-- start --
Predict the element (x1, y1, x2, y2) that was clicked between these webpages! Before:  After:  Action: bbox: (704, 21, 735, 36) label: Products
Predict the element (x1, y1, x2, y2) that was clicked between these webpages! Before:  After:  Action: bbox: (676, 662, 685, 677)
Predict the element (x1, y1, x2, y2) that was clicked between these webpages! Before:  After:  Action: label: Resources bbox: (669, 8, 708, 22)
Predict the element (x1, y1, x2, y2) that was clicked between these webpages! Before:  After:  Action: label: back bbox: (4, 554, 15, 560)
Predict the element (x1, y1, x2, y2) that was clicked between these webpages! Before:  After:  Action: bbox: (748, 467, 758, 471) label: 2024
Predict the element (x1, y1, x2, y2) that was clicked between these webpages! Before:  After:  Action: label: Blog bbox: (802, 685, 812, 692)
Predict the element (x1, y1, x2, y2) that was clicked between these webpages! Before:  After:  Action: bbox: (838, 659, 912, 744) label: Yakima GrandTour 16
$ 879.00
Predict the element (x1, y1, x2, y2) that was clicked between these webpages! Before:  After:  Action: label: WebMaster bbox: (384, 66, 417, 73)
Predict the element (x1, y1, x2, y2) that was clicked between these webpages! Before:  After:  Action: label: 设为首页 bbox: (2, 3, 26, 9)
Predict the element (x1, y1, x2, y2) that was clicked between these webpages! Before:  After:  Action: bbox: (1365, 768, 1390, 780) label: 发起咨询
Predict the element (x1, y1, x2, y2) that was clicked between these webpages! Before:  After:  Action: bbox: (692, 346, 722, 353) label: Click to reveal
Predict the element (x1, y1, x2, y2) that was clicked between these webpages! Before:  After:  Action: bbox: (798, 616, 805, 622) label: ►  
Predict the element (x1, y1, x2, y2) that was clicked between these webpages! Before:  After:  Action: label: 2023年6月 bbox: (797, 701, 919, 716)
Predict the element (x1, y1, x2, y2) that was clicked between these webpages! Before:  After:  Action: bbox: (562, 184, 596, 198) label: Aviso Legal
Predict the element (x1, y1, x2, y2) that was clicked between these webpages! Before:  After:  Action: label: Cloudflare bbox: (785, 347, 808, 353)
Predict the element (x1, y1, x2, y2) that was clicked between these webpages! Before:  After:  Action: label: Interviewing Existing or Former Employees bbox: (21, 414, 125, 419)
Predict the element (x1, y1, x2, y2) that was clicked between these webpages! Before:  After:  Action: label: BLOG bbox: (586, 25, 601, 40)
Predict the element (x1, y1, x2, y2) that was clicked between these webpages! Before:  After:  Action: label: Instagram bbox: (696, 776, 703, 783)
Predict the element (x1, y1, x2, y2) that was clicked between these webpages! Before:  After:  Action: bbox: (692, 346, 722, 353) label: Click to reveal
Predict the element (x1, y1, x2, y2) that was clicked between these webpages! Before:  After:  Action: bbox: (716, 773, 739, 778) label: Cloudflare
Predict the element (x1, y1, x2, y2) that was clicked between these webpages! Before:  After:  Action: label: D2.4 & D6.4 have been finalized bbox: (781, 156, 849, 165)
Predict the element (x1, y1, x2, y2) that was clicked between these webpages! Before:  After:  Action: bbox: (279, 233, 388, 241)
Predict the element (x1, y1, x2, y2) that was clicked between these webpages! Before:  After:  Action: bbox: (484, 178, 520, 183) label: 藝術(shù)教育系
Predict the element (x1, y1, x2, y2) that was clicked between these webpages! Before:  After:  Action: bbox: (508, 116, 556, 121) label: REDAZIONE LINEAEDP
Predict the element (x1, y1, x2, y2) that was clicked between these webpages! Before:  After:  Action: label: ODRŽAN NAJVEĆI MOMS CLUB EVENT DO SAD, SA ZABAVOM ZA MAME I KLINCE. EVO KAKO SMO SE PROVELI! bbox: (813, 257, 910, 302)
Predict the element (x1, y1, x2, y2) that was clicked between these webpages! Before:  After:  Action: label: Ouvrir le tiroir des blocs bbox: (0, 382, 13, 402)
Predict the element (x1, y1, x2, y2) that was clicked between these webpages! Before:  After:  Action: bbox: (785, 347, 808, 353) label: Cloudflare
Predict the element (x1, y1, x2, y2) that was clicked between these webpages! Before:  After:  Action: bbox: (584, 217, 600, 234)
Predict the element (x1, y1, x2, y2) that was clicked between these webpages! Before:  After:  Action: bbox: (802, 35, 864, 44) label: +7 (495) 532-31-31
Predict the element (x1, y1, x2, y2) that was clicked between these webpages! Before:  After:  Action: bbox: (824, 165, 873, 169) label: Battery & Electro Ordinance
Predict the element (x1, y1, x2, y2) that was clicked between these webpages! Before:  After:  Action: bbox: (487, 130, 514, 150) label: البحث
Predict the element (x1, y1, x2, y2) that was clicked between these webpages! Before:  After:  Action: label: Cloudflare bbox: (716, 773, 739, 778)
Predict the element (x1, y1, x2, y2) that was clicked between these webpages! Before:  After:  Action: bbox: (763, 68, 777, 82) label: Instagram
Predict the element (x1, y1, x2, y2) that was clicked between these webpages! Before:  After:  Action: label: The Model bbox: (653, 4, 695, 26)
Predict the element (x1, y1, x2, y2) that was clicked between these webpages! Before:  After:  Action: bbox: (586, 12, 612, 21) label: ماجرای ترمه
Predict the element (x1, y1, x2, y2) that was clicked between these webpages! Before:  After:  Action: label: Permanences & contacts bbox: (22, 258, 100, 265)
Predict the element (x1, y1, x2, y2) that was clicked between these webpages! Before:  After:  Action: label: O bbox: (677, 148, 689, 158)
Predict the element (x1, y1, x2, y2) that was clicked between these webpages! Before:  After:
-- end --
> **Short problem**:
Rewrite every row above with "webpages" swapped for "pages" and nothing else changed.

> **Answer below**:
Predict the element (x1, y1, x2, y2) that was clicked between these pages! Before:  After:  Action: bbox: (704, 21, 735, 36) label: Products
Predict the element (x1, y1, x2, y2) that was clicked between these pages! Before:  After:  Action: bbox: (676, 662, 685, 677)
Predict the element (x1, y1, x2, y2) that was clicked between these pages! Before:  After:  Action: label: Resources bbox: (669, 8, 708, 22)
Predict the element (x1, y1, x2, y2) that was clicked between these pages! Before:  After:  Action: label: back bbox: (4, 554, 15, 560)
Predict the element (x1, y1, x2, y2) that was clicked between these pages! Before:  After:  Action: bbox: (748, 467, 758, 471) label: 2024
Predict the element (x1, y1, x2, y2) that was clicked between these pages! Before:  After:  Action: label: Blog bbox: (802, 685, 812, 692)
Predict the element (x1, y1, x2, y2) that was clicked between these pages! Before:  After:  Action: bbox: (838, 659, 912, 744) label: Yakima GrandTour 16
$ 879.00
Predict the element (x1, y1, x2, y2) that was clicked between these pages! Before:  After:  Action: label: WebMaster bbox: (384, 66, 417, 73)
Predict the element (x1, y1, x2, y2) that was clicked between these pages! Before:  After:  Action: label: 设为首页 bbox: (2, 3, 26, 9)
Predict the element (x1, y1, x2, y2) that was clicked between these pages! Before:  After:  Action: bbox: (1365, 768, 1390, 780) label: 发起咨询
Predict the element (x1, y1, x2, y2) that was clicked between these pages! Before:  After:  Action: bbox: (692, 346, 722, 353) label: Click to reveal
Predict the element (x1, y1, x2, y2) that was clicked between these pages! Before:  After:  Action: bbox: (798, 616, 805, 622) label: ►  
Predict the element (x1, y1, x2, y2) that was clicked between these pages! Before:  After:  Action: label: 2023年6月 bbox: (797, 701, 919, 716)
Predict the element (x1, y1, x2, y2) that was clicked between these pages! Before:  After:  Action: bbox: (562, 184, 596, 198) label: Aviso Legal
Predict the element (x1, y1, x2, y2) that was clicked between these pages! Before:  After:  Action: label: Cloudflare bbox: (785, 347, 808, 353)
Predict the element (x1, y1, x2, y2) that was clicked between these pages! Before:  After:  Action: label: Interviewing Existing or Former Employees bbox: (21, 414, 125, 419)
Predict the element (x1, y1, x2, y2) that was clicked between these pages! Before:  After:  Action: label: BLOG bbox: (586, 25, 601, 40)
Predict the element (x1, y1, x2, y2) that was clicked between these pages! Before:  After:  Action: label: Instagram bbox: (696, 776, 703, 783)
Predict the element (x1, y1, x2, y2) that was clicked between these pages! Before:  After:  Action: bbox: (692, 346, 722, 353) label: Click to reveal
Predict the element (x1, y1, x2, y2) that was clicked between these pages! Before:  After:  Action: bbox: (716, 773, 739, 778) label: Cloudflare
Predict the element (x1, y1, x2, y2) that was clicked between these pages! Before:  After:  Action: label: D2.4 & D6.4 have been finalized bbox: (781, 156, 849, 165)
Predict the element (x1, y1, x2, y2) that was clicked between these pages! Before:  After:  Action: bbox: (279, 233, 388, 241)
Predict the element (x1, y1, x2, y2) that was clicked between these pages! Before:  After:  Action: bbox: (484, 178, 520, 183) label: 藝術(shù)教育系
Predict the element (x1, y1, x2, y2) that was clicked between these pages! Before:  After:  Action: bbox: (508, 116, 556, 121) label: REDAZIONE LINEAEDP
Predict the element (x1, y1, x2, y2) that was clicked between these pages! Before:  After:  Action: label: ODRŽAN NAJVEĆI MOMS CLUB EVENT DO SAD, SA ZABAVOM ZA MAME I KLINCE. EVO KAKO SMO SE PROVELI! bbox: (813, 257, 910, 302)
Predict the element (x1, y1, x2, y2) that was clicked between these pages! Before:  After:  Action: label: Ouvrir le tiroir des blocs bbox: (0, 382, 13, 402)
Predict the element (x1, y1, x2, y2) that was clicked between these pages! Before:  After:  Action: bbox: (785, 347, 808, 353) label: Cloudflare
Predict the element (x1, y1, x2, y2) that was clicked between these pages! Before:  After:  Action: bbox: (584, 217, 600, 234)
Predict the element (x1, y1, x2, y2) that was clicked between these pages! Before:  After:  Action: bbox: (802, 35, 864, 44) label: +7 (495) 532-31-31
Predict the element (x1, y1, x2, y2) that was clicked between these pages! Before:  After:  Action: bbox: (824, 165, 873, 169) label: Battery & Electro Ordinance
Predict the element (x1, y1, x2, y2) that was clicked between these pages! Before:  After:  Action: bbox: (487, 130, 514, 150) label: البحث
Predict the element (x1, y1, x2, y2) that was clicked between these pages! Before:  After:  Action: label: Cloudflare bbox: (716, 773, 739, 778)
Predict the element (x1, y1, x2, y2) that was clicked between these pages! Before:  After:  Action: bbox: (763, 68, 777, 82) label: Instagram
Predict the element (x1, y1, x2, y2) that was clicked between these pages! Before:  After:  Action: label: The Model bbox: (653, 4, 695, 26)
Predict the element (x1, y1, x2, y2) that was clicked between these pages! Before:  After:  Action: bbox: (586, 12, 612, 21) label: ماجرای ترمه
Predict the element (x1, y1, x2, y2) that was clicked between these pages! Before:  After:  Action: label: Permanences & contacts bbox: (22, 258, 100, 265)
Predict the element (x1, y1, x2, y2) that was clicked between these pages! Before:  After:  Action: label: O bbox: (677, 148, 689, 158)
Predict the element (x1, y1, x2, y2) that was clicked between these pages! Before:  After:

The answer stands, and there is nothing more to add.